O cristianismo faz parte da formação cultural brasileira e está presente em todas as classes sociais. As nossas leis são em grande parte baseadas em valores cristãos, mesmo se alguns se tornaram universais. Eu observo que a presença e influência do cristianismo no Brasil supera em muito, e desde sempre, qualquer tradição laica. Assim não creio ser verdadeira a premissa defendida na postagem de que a Igreja Católica é intrusiva, e nem que os sejam os protestantes no que tange ao apoio, de ambos, as legislações presente relacionadas a temas como aborto, casamento gay, e outras materias comportamentais. Afirmar que as denominações cristãs são intrusivas, citar como exemplos o apoio delas a manutenção de leis específicas que regem certos assuntos, desde que foram sujeitos a legislações, equivale a dizer que a gema é intrusiva ao ovo. O argumento correto no meu entender é aquele que enxerga como intrusivas pregações pela mudança das legislações referentes aos temas citados, independetemente se seriam mudanças positivas ou não.

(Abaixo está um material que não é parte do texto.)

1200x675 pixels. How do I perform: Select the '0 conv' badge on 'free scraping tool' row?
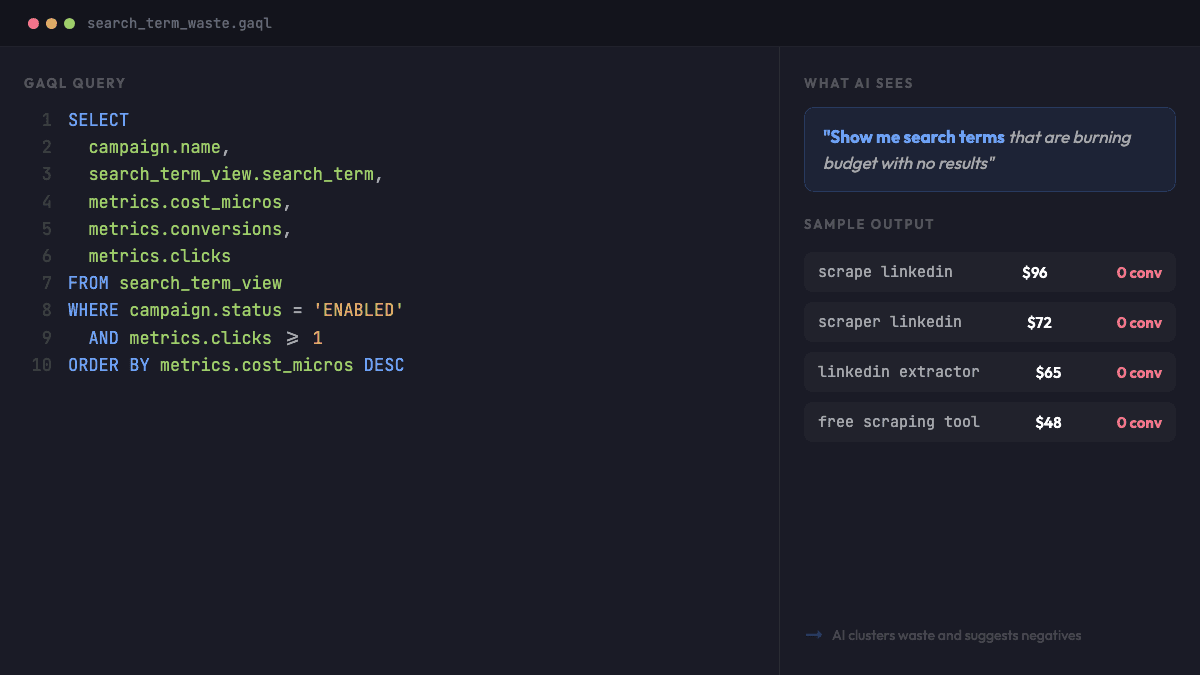(1139, 422)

O autor cometeu um segundo erro: afirmou que a Igreja Católica, ao apoiar politicos de direita, demonstra sua verdadeira face intrusiva. Emenda em seguida dizendo que pessoas de classe média deveriam perceber isso antes de julgá-la inofensiva e concluir que os intrusivos são apenas os evangélicos. O interessante aqui foi o uso do apoio da Igreja Católica a politicos de direita como prova de intromissão numa argumentação que incluío também ações da ICAR contra a mudança da lei sobre o aborto, e outros posicionamentos. Não vejo sentido no que diz o autor. A Igreja Católica e seus membros já apoiaram politicos de diversas colorações, eu diria que num passado recente até favoreceram aqueles de esquerda, ligados a teología da libertação, o que parece ter diminuido bastante. Mais o que interessa é descobrir se a Igreja Católica mudou sua posição sobre esses temas (aborto, casemento gay, etc) quando decidiu apoiar qualquer cadidato, seja de esquerda ou direita. Acredito que a resposta seja negativa. Na verdade a igreja sempre apostou que os politicos apoiados não seriam INTRUSOS e defenderiam a manutenção das leis sobre assuntos caros a ela, como comportamento sexual e reprodutivo.
Assim o que tirei das últimas duas postagens do autor é a impressão de que é ele quem possui um preconceito em relação a sociedade brasileira. Só que na verdade é também ele o intruso já que deseja mudanças profundas , e quando a Brum não enxerga a Igreja Católica como um empecilho enorme, e até maior do que os evangelicos, a aquilo que ele deseja ver modificado então ele aponta um preconceito de classe por parte da moça, por não exergar um vilão onde ele enxerga.
Não estou julgando a valor das mudanças desejadas pelo autor e sim dizendo que o intruso é ele. Já a Brum está bem mais sintonizada com o status quo brasileiro, o engraçado é que parece que ela nem percebe isso. E o autor está certo quando aponta a própria cegueira dela em não o perceber.
É, amigo. Não mencionou os fumantes passivos. Que tal revisar todo o seu texto?
péraí: ex-fumante????
Ex-fumante. 🙂
Pois eu continuo fumando e bebendo pra caralho! Prazer do lê-lo de novo. O sacana do Bia eu não achei, nessa minha volta como leitor de blogs(vida corrida, pouco tempo na net nos últimos 3 ou 4 anos). Já vi o Idelber na fórum, os outros vou achando aos poucos. Se eu continuar com tempo, mais cedo ou mais tarde vou acabar discutindo contigo sobre SEARA VERMELHA e The Godfather, vai dizer?
Sobre o comentário ali em cima: dizer que as religiões devem ser proibidas porque faz mal a terceiros é sacanagem. Não gosta? Não vá à missa, não sintonize canal de crente e bata a porta na cara da testemunha de Jeová.